Uma hora com Joshua Oppenheimer

Joshua Oppenheimer era um jovem cineasta formado em Harvard quando foi à Indonésia ensinar um grupo de trabalhadores de plantação a fazer seu próprio documentário. Descobriu por lá uma história pouco conhecida, sobre um massacre de pelo menos 500 mil pessoas (o número pode chegar a 1 milhão) acusadas de serem comunistas em 1965 – quando começou no país uma ditadura militar.

O cineasta, hoje com 41 anos, voltou ao país em 2003 e dedicou-se desde então à produção de dois documentários, ambos indicados ao Oscar, que se complementam. “The Act of Killing” joga luz sobre os assassinos, que em vez de esconder aquilo que haviam feito, vangloriavam-se do passado. É um filme pouco convencional, pois Joshua dá aos autointitulados gângsteres a oportunidade de dramatizar os assassinatos da forma que quisessem, resultando em cenas tão bizarras quanto assustadoras.

“The Look of Silence”, que disputa o Oscar deste ano, gira em torno de Adi Rukun, que resolve confrontar os responsáveis pela morte do irmão, Ramli. Sob o pretexto de fazer um exame de vista nos assassinos, hoje idosos, Adi entra em suas casas e, com uma calma impressionante, vai atrás de um pedido de desculpas. Se você ficou curioso, além dos filmes, leia nossa matéria sobre o assunto.

O fim do silêncio na Indonésia: a história de “The Look of Silence”

Pelo Skype, conversei por quase uma hora com Joshua. A conversa flui fácil com ele, visivelmente apaixonado pelos temas de seus projetos. Do papel dos Estados Unidos no massacre aos detalhes mais dolorosos das conversas de Adi com os assassinos, Joshua não deixou de falar de nada – pena que teve de interromper a conversa por questões de tempo. A entrevista foi levemente editada para dar mais clareza.

Risca Faca: Estava comentando ontem sobre os assassinatos com meu irmão, que não conhecia essa história. Eu também não a conhecia antes de ver o filme. Gostaria que você começasse me contando como você descobriu a história do massacre e quando decidiu contá-la nesses filmes.
Joshua Oppenheimer: Eu também não tinha ouvido falar dos assassinatos antes de começar a fazer esses filmes. Em 2001 fui chamado para ir à Indonésia ensinar um grupo de trabalhadores de uma plantação de palma para fazer óleo a fazer seu próprio filme, no qual eles documentariam sua luta para organizar um sindicato após uma ditadura da qual a Indonésia acabara de sair. Na verdade, descobri depois, era a ditadura de Suharto, que tinha chegado ao poder por meio dos assassinatos. Mas não sabia disso na época.

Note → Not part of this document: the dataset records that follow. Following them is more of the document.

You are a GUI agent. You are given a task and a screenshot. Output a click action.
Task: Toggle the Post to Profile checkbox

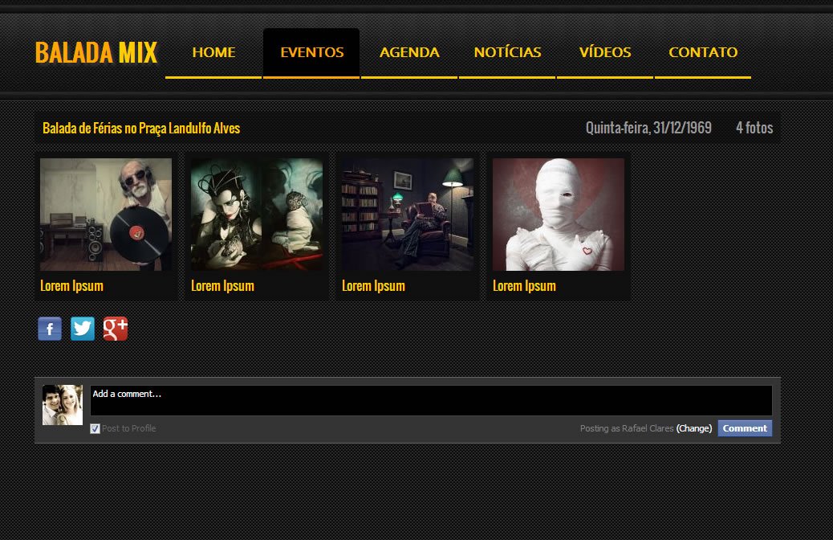[95, 429]
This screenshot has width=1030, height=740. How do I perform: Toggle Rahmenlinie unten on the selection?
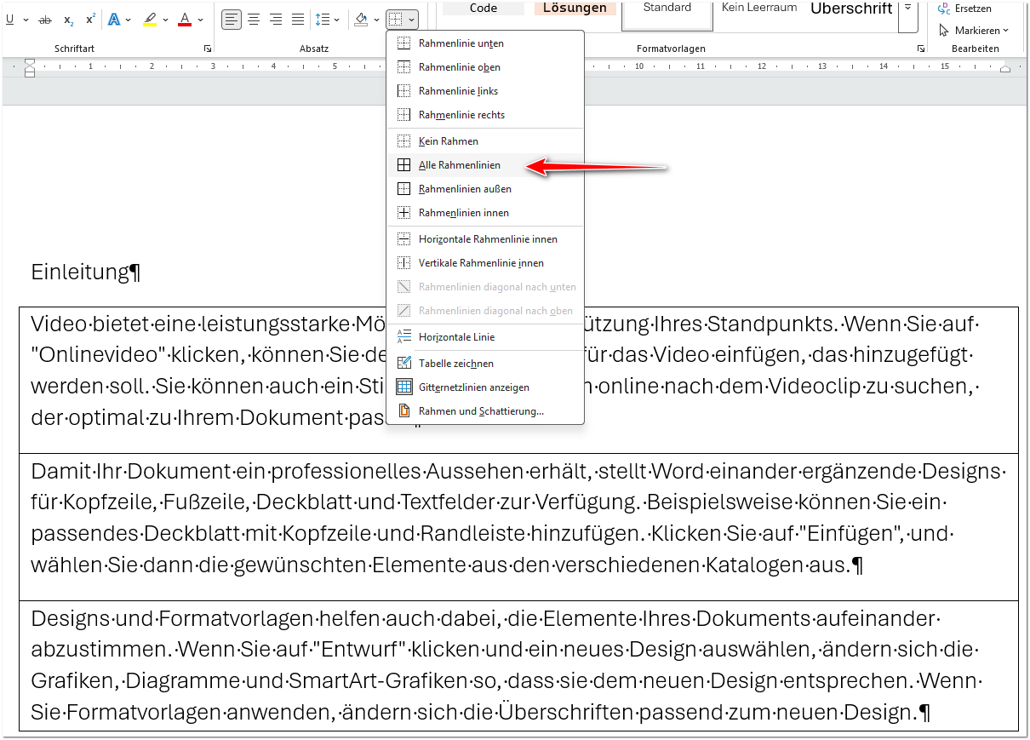[x=461, y=43]
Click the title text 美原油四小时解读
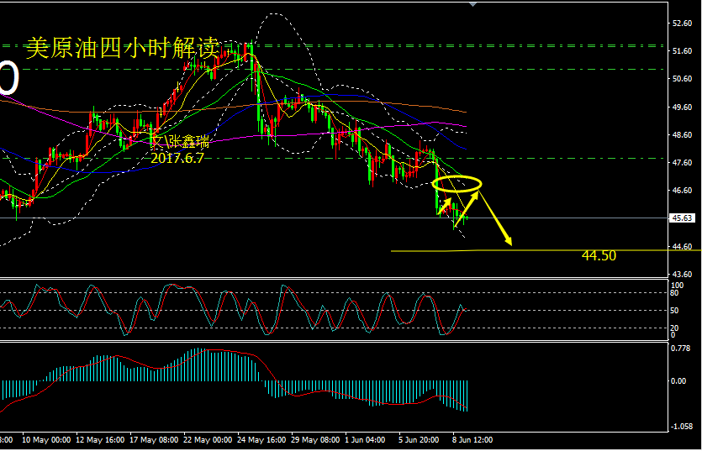This screenshot has width=702, height=451. [123, 48]
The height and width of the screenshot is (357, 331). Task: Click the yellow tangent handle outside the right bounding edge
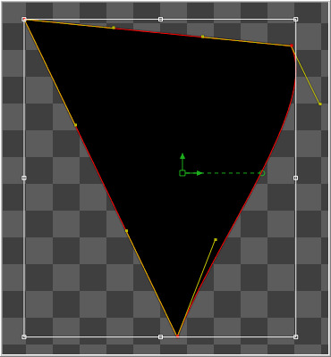coord(320,104)
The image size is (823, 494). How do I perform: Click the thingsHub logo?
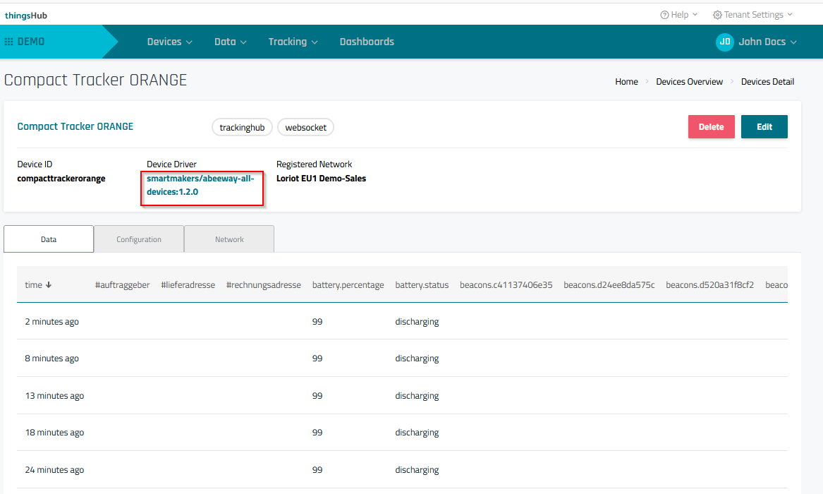26,15
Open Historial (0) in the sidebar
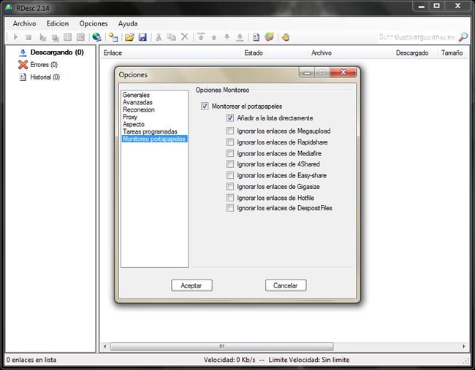This screenshot has height=370, width=475. point(44,77)
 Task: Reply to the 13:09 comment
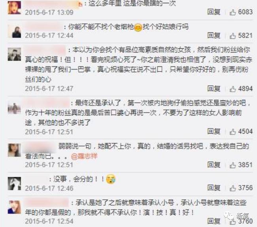coord(214,12)
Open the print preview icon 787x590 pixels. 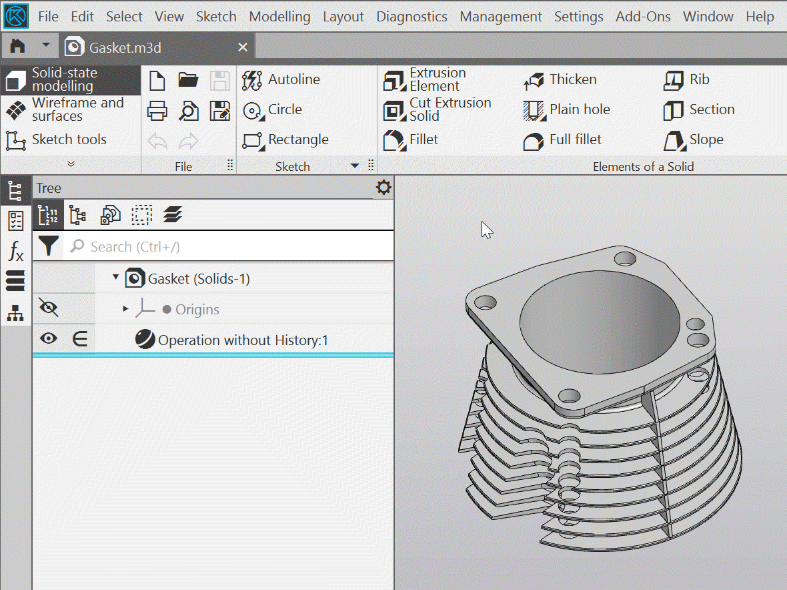tap(189, 110)
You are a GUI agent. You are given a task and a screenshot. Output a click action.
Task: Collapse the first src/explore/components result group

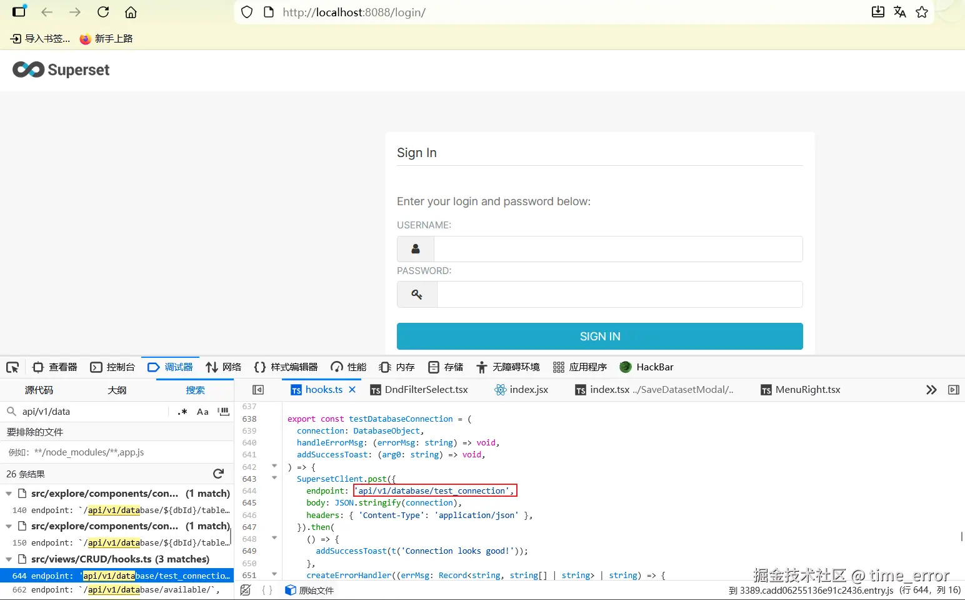click(8, 493)
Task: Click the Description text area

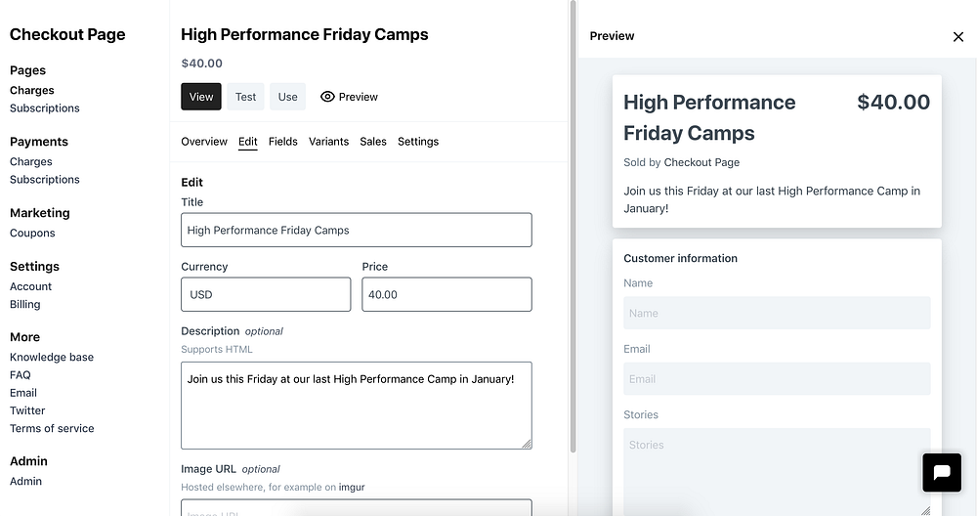Action: (x=357, y=406)
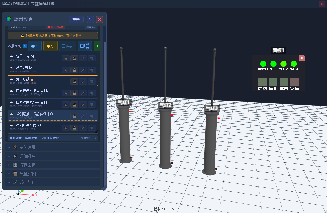Select the 场景:流水灯 scene entry
This screenshot has height=213, width=327.
[53, 69]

Era um projeto curto. Cheguei nessa plantação, propriedade de uma companhia belga, em que as mulheres tinham o trabalho supostamente fácil de espirrar pesticida e herbicida, mas não recebiam roupas de proteção. As mulheres estavam ficando doentes e morrendo de falência no fígado na casa dos 40 anos. Percebemos, quando chegamos, que isso era causado por um dos herbicidas. Eles falaram com a empresa e pediram roupas de produção, e a empresa respondeu contratando um grupo paramilitar chamado Pancasila Youth para ameaçá-los e atacá-los. Eles desistiram das demandas imediatamente. Eles disseram: “Embora seja uma questão de vida ou morte pra gente, nossos pais e avós morreram em um assassinato em massa no país em 1965 só por serem membros do sindicato nacional de plantações”.

Todos os trabalhadores de plantações eram membros do sindicato e não sei se isso era o suficiente para eles serem considerados oposição ao novo regime militar, que estava chegando ao poder. Eles foram colocados em campos de concentração ou mortos – ou às vezes os dois. Os trabalhadores tinham medo de que isso pudesse acontecer de novo, porque a organização paramilitar Pancasila Youth estava mais poderosa do que nunca e foi o principal grupo a cometer os assassinatos em 1965, com o exército.

Então essa foi a primeira vez que ouvi falar nos assassinatos e percebi naquela hora que o que estava matando aquelas mulheres não era só veneno, não era só o herbicida, era o medo. Foi ali que encontrei o tema dos filmes, que não é o que aconteceu em 1965. Nenhum dos meus filmes é sobre o passado em si, nenhum é um documentário histórico. São filmes sobre um regime de medo, silêncio e impunidade que continua hoje. São sobre um estado presente de medo e silêncio.

Desde esse momento a ideia era fazer dois documentários separados? Eles foram filmados ao mesmo tempo?
Planejei rapidamente fazer dois filmes, mas não os filmei ao mesmo tempo. “The Look of Silence” é o filme que planejei fazer inicialmente, ainda em 2003. Depois que os trabalhadores da plantação me contaram das mortes, fizeram o próprio filme sobre a organização do sindicato e me disseram: “Agora queremos que você volte e faça um filme sobre por que temos medo tantos anos depois”.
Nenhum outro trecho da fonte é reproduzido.